И только за ужином наконец, по слову Чехова, над столом пролетает тихий ангел. Однако лишь затем, чтобы сразу же вслед за ним на всю нашу небольшую компанию пала тень глубокой печали. Может быть, папа сейчас с трудом удерживается от того, чтобы расплакаться, проговорив столько часов подряд, но так и не высказав самого главного? Действительно ли он на грани истерики или я всего-навсего приписываю ему собственное душевное состояние? Но почему же мне кажется, будто я потерпел поражение в жаркой сече, хотя на самом деле мне, безусловно, удалось одержать в ней победу?

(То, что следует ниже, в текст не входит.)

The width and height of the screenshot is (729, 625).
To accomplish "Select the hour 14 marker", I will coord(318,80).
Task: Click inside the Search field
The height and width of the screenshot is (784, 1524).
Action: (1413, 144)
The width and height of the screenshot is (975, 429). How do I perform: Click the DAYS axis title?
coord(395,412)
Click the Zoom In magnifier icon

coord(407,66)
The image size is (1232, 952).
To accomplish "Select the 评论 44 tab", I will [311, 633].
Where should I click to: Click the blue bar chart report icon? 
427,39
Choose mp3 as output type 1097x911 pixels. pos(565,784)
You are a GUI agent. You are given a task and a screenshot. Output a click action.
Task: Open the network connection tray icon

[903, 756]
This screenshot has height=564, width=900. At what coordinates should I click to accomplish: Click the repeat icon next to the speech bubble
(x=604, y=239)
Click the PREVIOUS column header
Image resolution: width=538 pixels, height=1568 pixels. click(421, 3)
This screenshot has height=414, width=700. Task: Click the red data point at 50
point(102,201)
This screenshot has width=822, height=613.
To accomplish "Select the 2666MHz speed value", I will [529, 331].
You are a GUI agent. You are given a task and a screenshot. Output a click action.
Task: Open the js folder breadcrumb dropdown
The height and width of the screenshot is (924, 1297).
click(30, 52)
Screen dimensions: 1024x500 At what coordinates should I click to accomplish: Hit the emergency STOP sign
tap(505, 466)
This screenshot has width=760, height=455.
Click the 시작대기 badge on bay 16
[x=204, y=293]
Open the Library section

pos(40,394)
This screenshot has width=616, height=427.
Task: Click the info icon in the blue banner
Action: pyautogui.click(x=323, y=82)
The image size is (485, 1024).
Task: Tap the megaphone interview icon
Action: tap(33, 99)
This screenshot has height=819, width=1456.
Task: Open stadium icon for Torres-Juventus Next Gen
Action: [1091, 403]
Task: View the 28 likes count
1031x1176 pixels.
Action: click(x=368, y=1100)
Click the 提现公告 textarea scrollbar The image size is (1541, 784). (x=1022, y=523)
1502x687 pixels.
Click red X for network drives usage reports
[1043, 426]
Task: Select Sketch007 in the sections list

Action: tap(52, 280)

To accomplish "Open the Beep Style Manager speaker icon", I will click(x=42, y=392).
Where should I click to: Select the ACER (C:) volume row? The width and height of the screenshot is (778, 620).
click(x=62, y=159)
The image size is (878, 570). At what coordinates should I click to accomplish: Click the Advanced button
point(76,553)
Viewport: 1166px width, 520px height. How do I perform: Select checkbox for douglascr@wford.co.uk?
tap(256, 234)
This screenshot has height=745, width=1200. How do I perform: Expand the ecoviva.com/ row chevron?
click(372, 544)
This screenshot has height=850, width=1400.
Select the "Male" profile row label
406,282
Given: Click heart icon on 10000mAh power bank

Мы вновь едим на крыльце под навесом (в России такие называют открытыми верандами); сидя здесь с вечным пером и блокнотом, я на протяжении многих минувших дней изо всех сил пытался выговориться. Восковые свечи незаметно для глаза истаивают и оплывают в старинных оловянных подсвечниках; ароматические свечи с гвоздичной отдушкой, присланные из Винъярда, роняют раскаленные восковые капли на стол. Свечи сейчас горят повсюду, куда ни бросишь взгляд; Клэр любит зажигать их по вечерам на веранде; должно быть, это пристрастие к свечам — единственная экстравагантная черточка, ей присущая. Часом раньше, пока она с коробком спичек в руках обходила один подсвечник за другим, папа (уже усевшись за стол и разложив у себя на коленях салфетку) принялся перечислять ей названия гостиниц, трагически сгоревших в здешних местах за последние двадцать лет. В ответ на что Клэр поспешила заверить его, что относится к огню с крайней предусмотрительностью. И все же, стоит повеять легкому ветерку, а свечному пламени — чуть поколебаться, как папа с беспокойством оглядывается по сторонам, норовя поймать и пресечь пожар в самом зародыше.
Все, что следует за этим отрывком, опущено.